During the days, he provides commentary on events in the guise of letters to a special somebody back home in America. Through the letters, it becomes clear that he’s about as repressed and inhibited as a Victorian country vicar. Exposed to cruelty and terror, he’s as likely to respond by attempting to categorise the trauma and victims as if they were botanical or entomological samples. He’s a bit of a fuddy-duddy, which would be a fine alternate UK title for the game.
In fact, we have a tradition here in England of conservative-minded tinkerers meddling in affairs that overtake them. Not the Carry On films but our own brand of weird literature, best-exemplified by the ghost stories of M R James. The quiet moments of exploration and shifting landscape of the night are reminiscent of the splendidly and absurdly terrifying BBC adaptation, Whistle And I’ll Come To You. The setting and design of Draugen capture the primeval world that lurks behind and around human accomplishments, waiting to claim every patch of grass and jagged rock back as soon as we slip out of view for a moment.
The sea, whispering and seemingly endless, is a perfect natural elemental centre for the supernatural. It holds creatures that are alien to us in its depths, it is unknowable and claims lives, and yet it can be a source of great comfort and protection. The Draugen of myth emerge, corporeal and corpse-like, from watery graves. In the game there are strong indications that the beginning of the end came when somebody fell into the sea, or was pushed. A drowning, retribution, an exodus, a plague of gossip and superstition – the village is certainly haunted in one way or another.
In his attempts to rationalise terrible occurrences that may be the result of unscientific processes, or may simply have the irrationality of human nature at their root, Draugen’s protagonist will become haunted as well.
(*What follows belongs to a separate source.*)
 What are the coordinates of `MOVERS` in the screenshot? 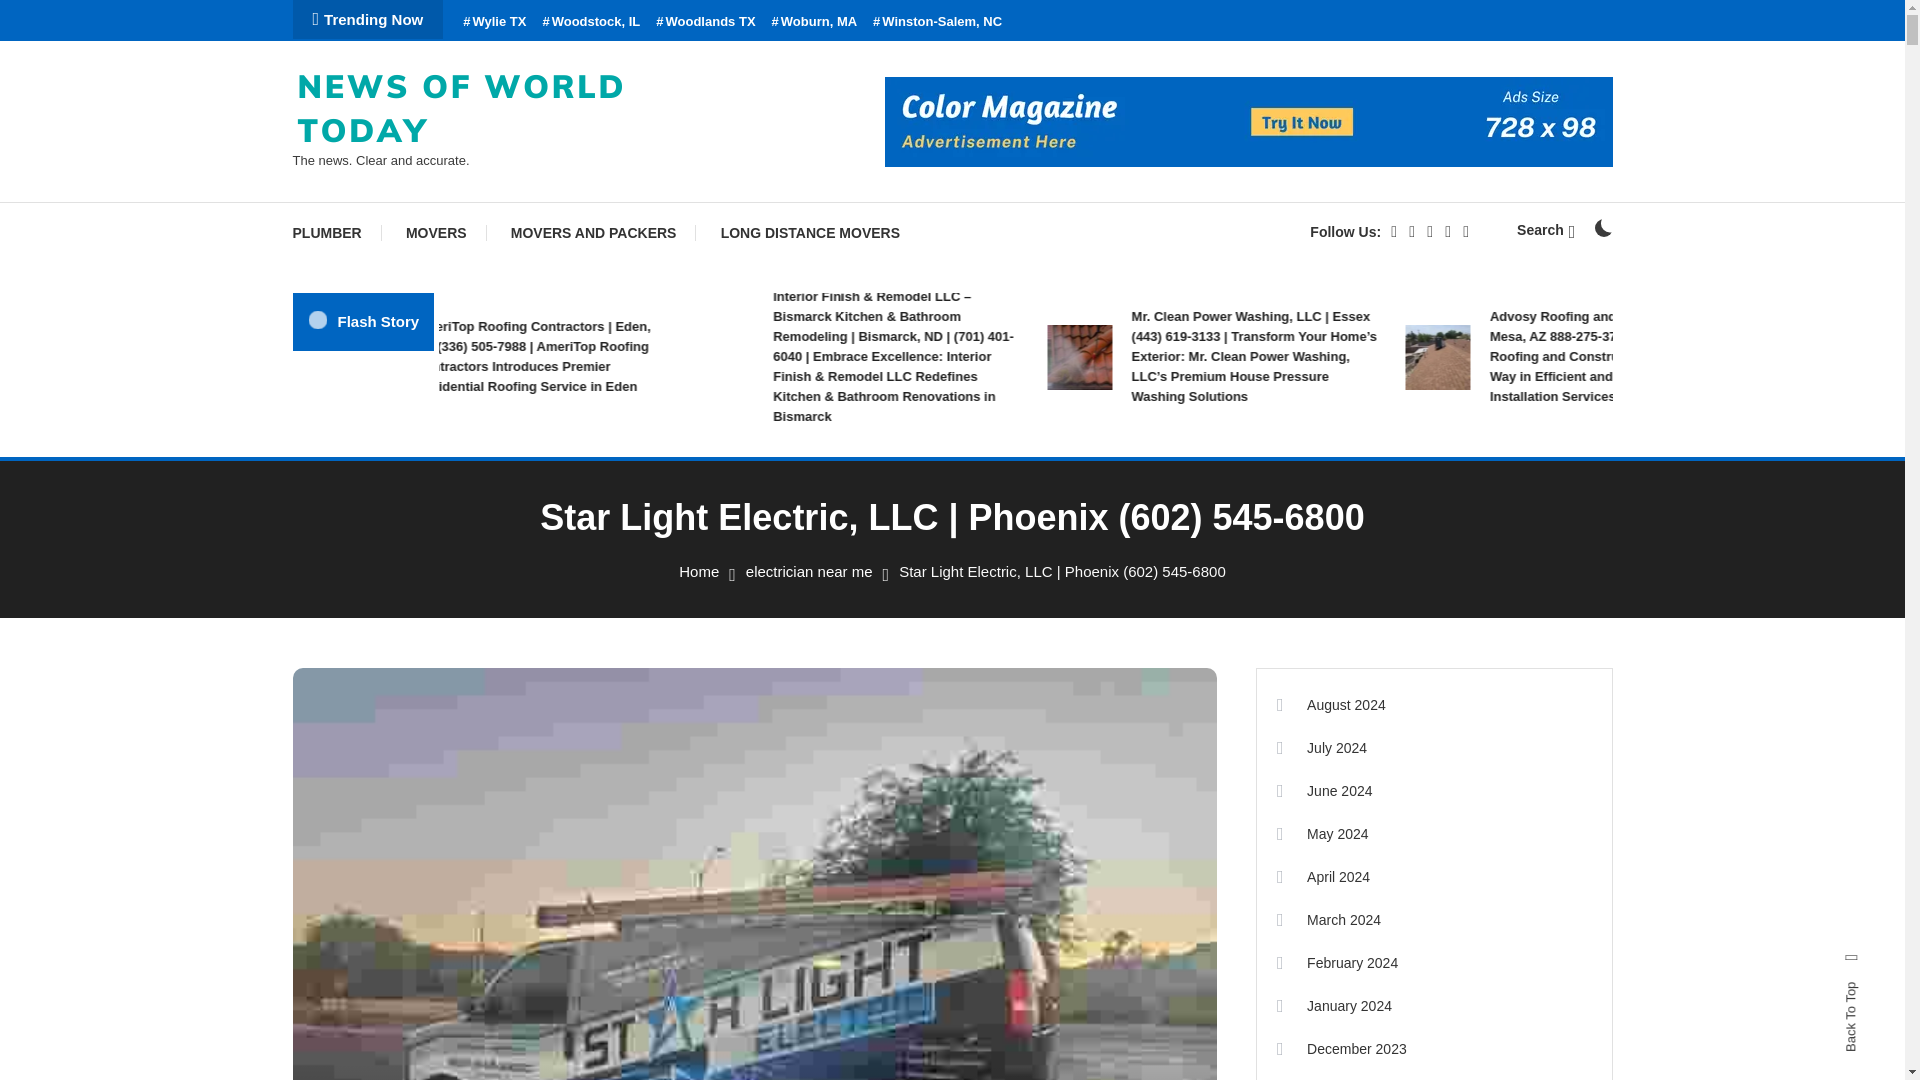 It's located at (436, 233).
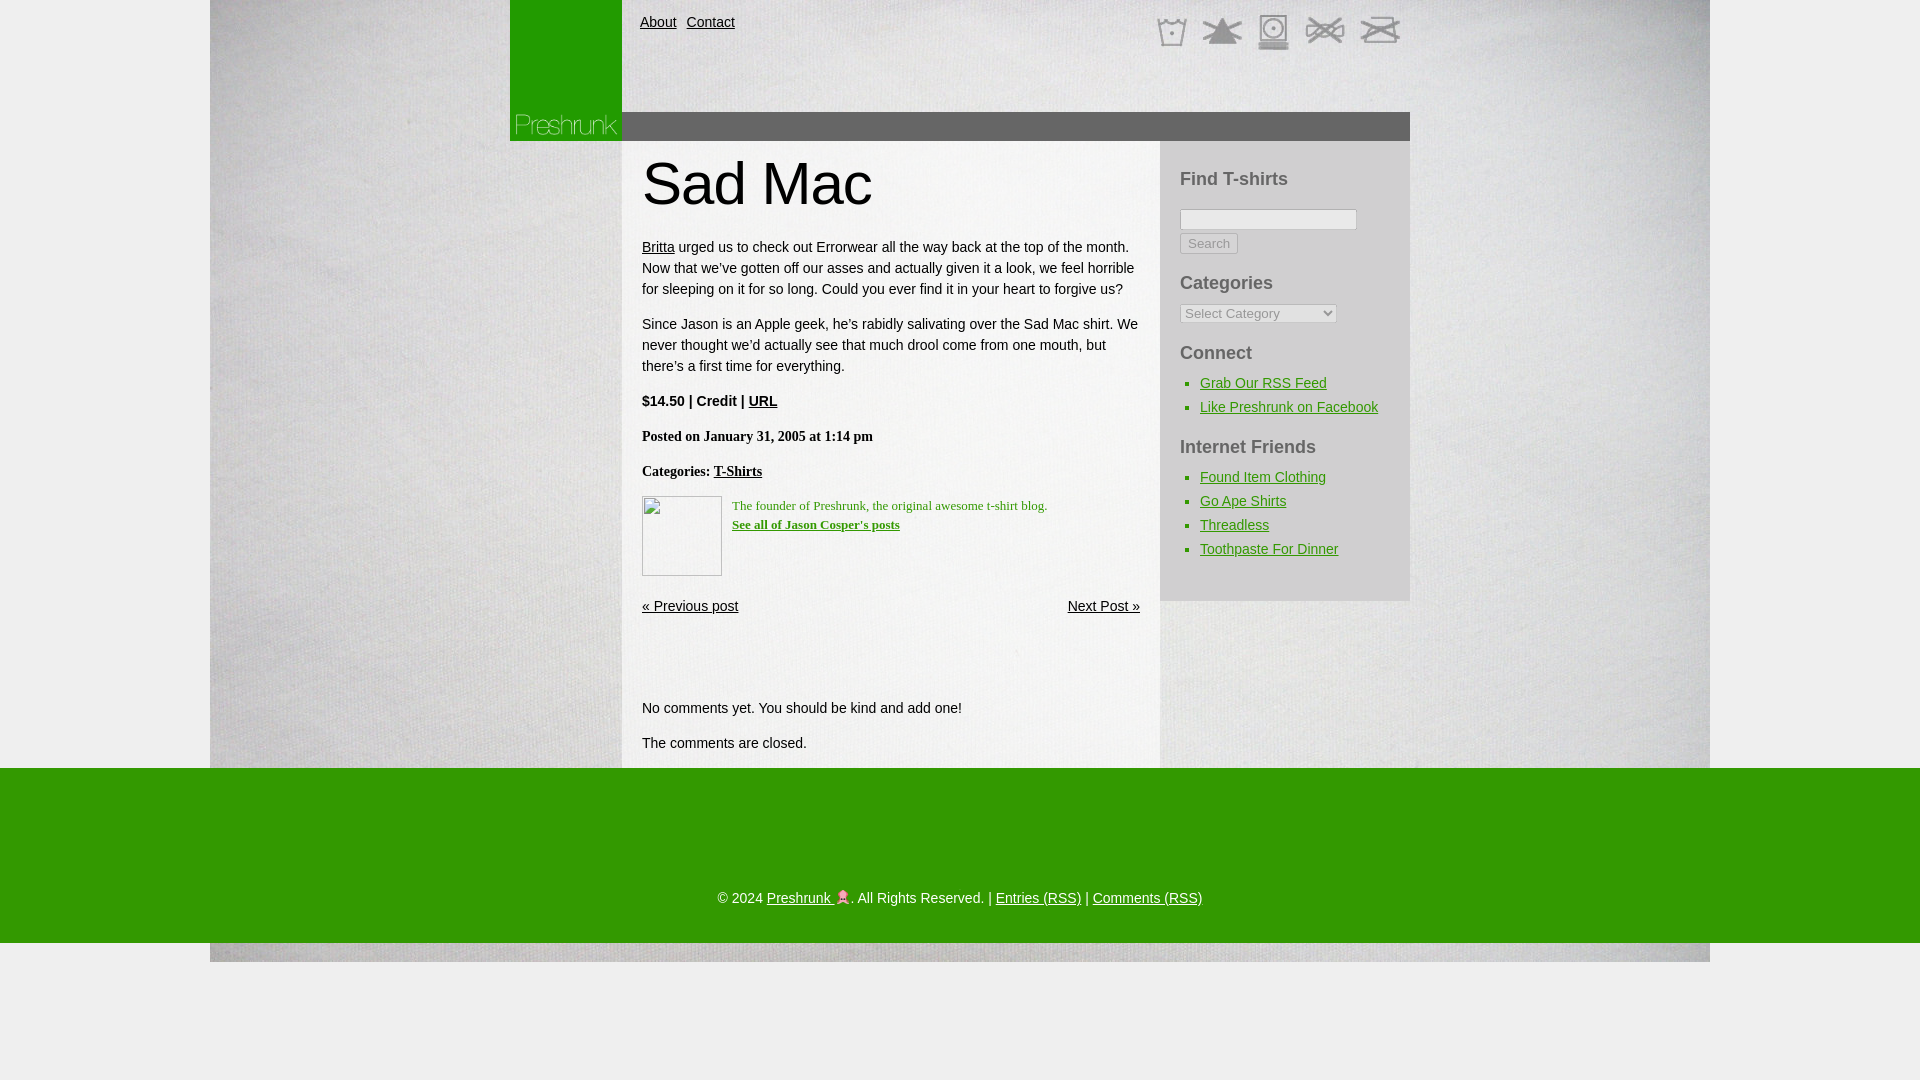  What do you see at coordinates (1263, 382) in the screenshot?
I see `Grab Our RSS Feed` at bounding box center [1263, 382].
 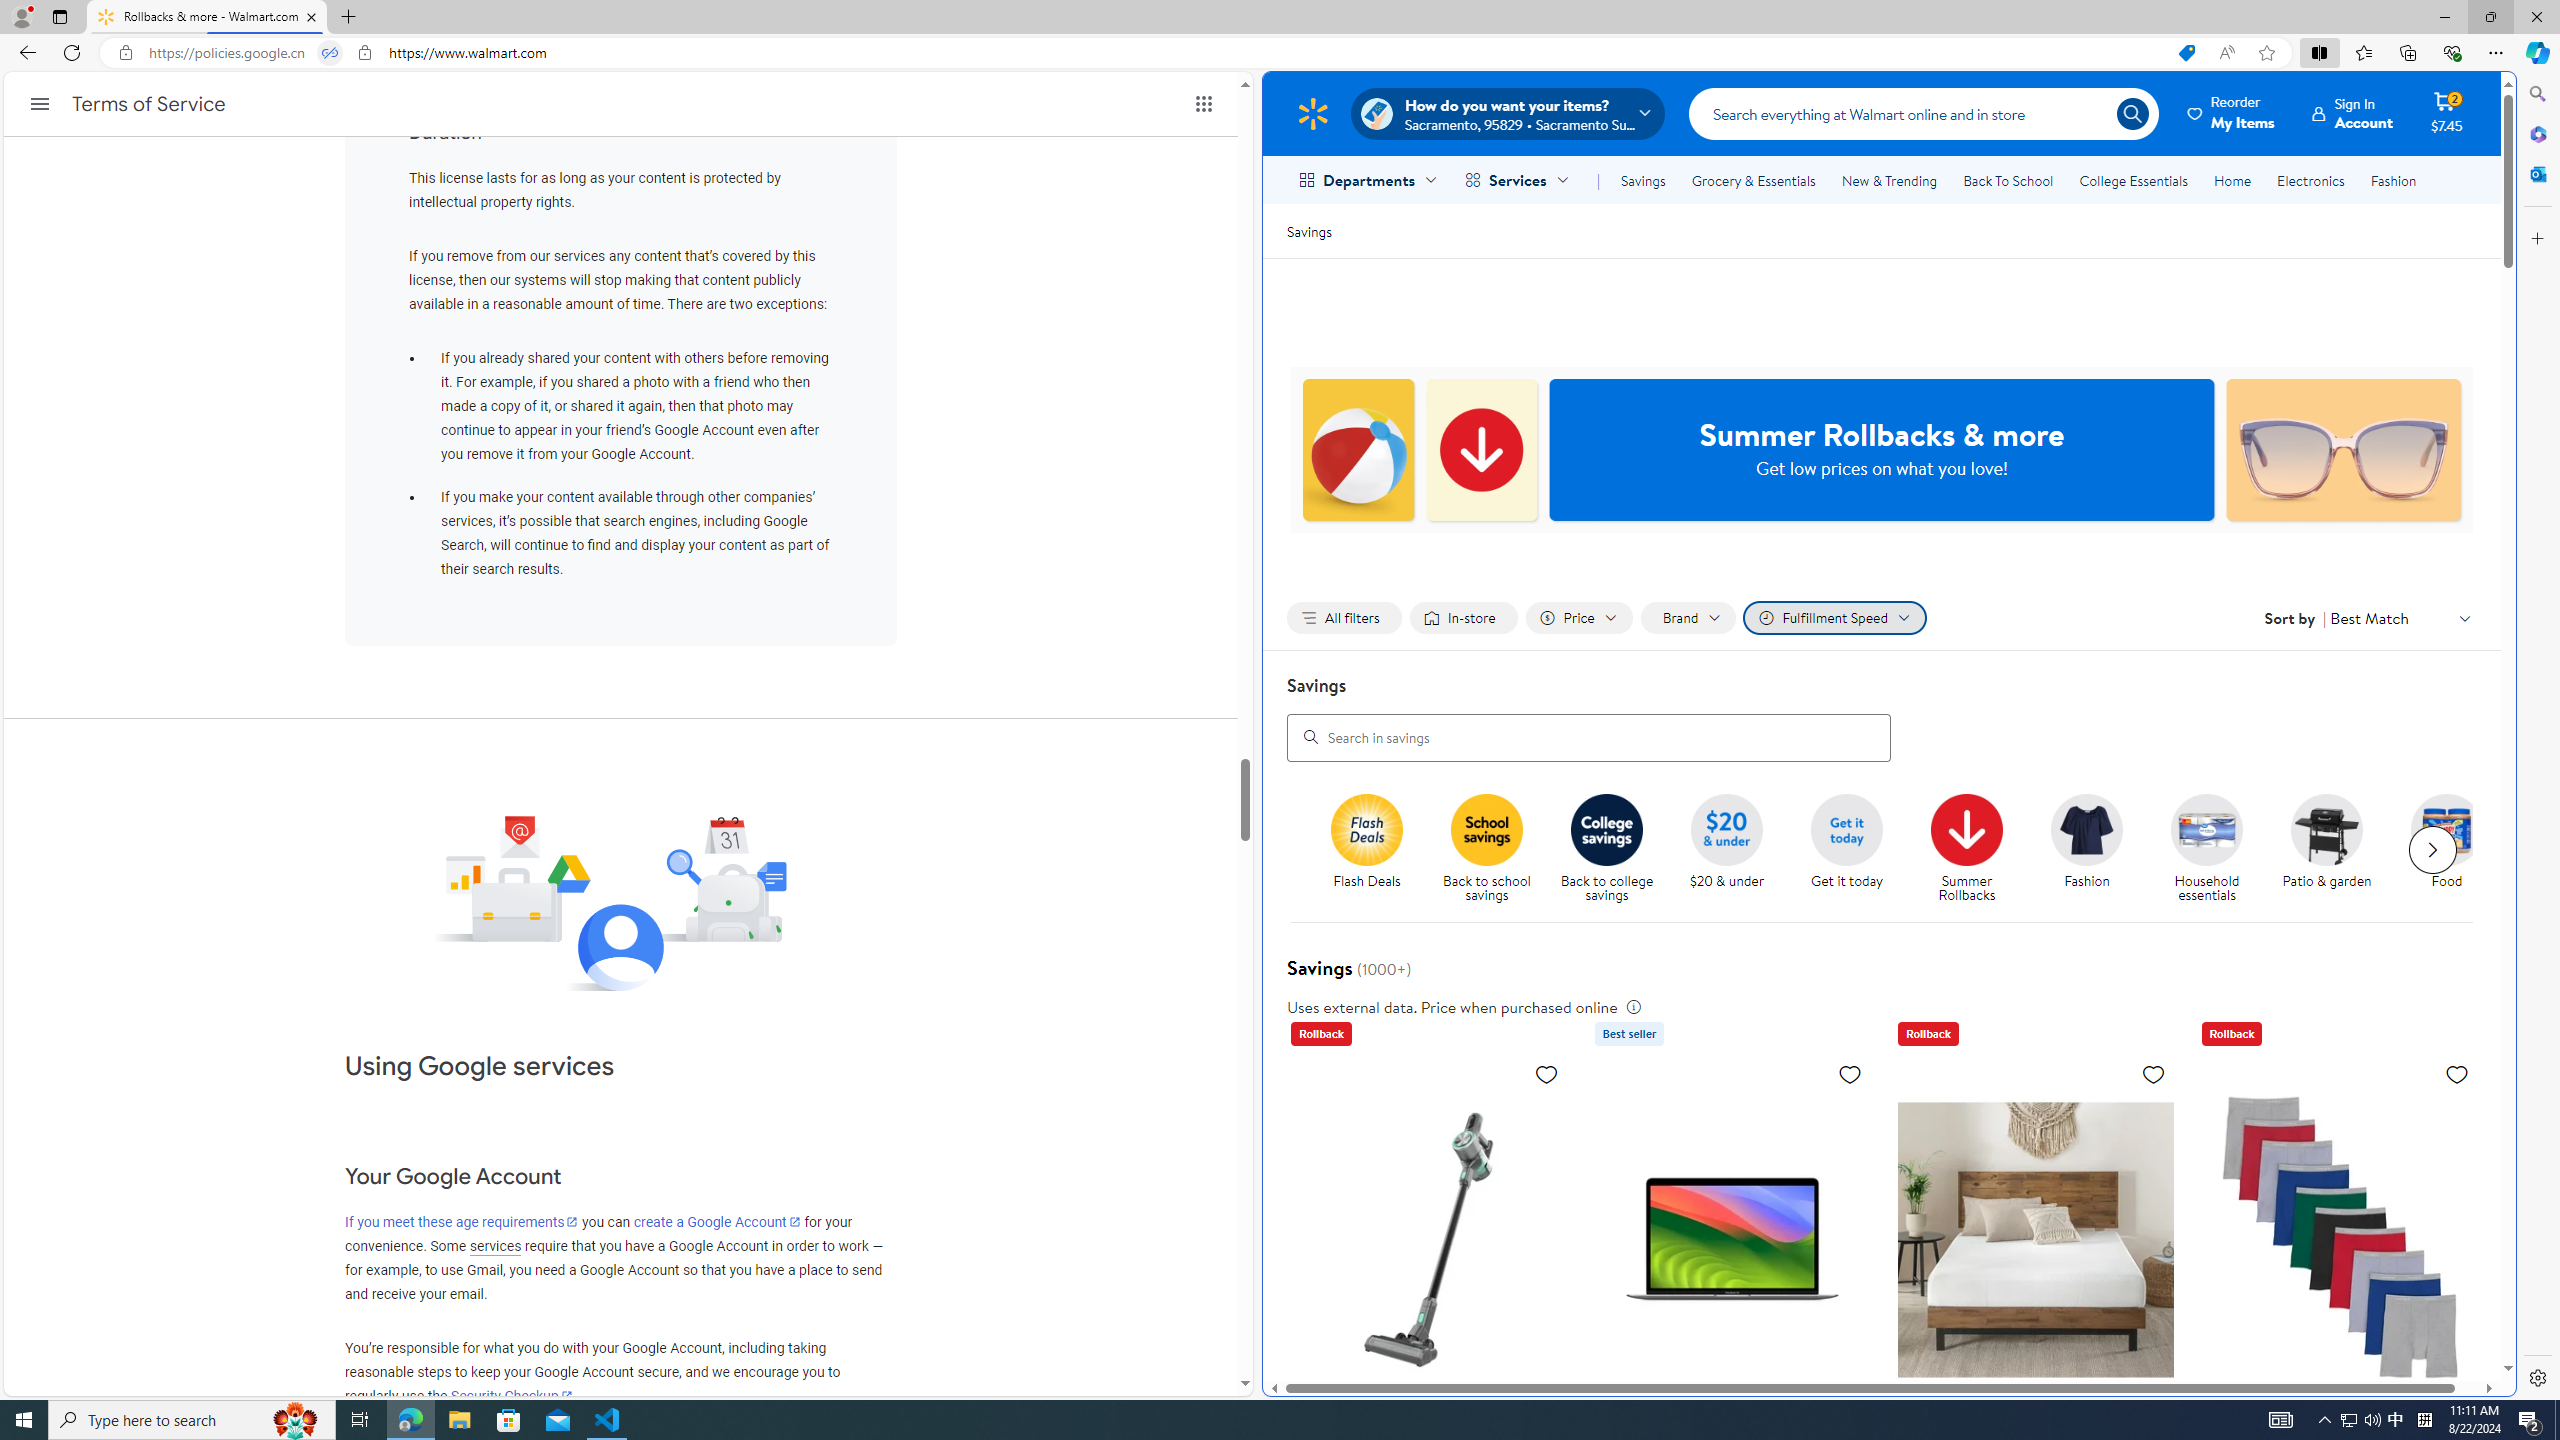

He is prone to hallucinations, caused by visual impairment in what may be a form of Charles Bonnet Syndrome. Indeed, his short-sightedness is a key feature of the game.
“This is what happens when people who wear glasses design their own game.” Tornquist claims the glasses will play a significant role, particularly during the long dark nights of the soul. “They can be cracked and sometimes you will need to remove them and clean them so that your view isn’t blurred or obscured.” And then there are the hallucinations. “I’ve never experienced them myself but we have done our research.”
At present, the glasses and the red connecting thread are the only mechanical parts of the game that the team are discussing, and the implementation isn’t locked down yet. When Dreamfall ships, the focus will be on Draugen and a lot of the work taking place at present is preliminary and experimental. ”
Conversation turned to Dear Esther and Gone Home, the latter a game that Tornquist particularly admires, and I put forward my theory that Fullbright’s debut might be remembered like the early days of 3d graphics. Wonderful work for the time but swiftly dated. I feel that some developers are feeling around the edges of what is possible with narrative design that doesn’t rely on the punctuation of puzzles or heavy loads of text.
With Draugen, Red Thread are taking on board the methods that other designers are using and looking for ways to add something new. It’s impossible to say whether the experiment will pay off but I’m glad that it’s taking place. Draugen’s announcement came at a strange time, while Dreamfall Chapters was still enjoying the limelight, but it’s far from being ‘Red Thread’s Other Game’ in any slighting sense. Free from the restraints of a long-running series and the demands of a publisher, Draugen may be the first game to enjoy the full benefits of the team’s newfound independence.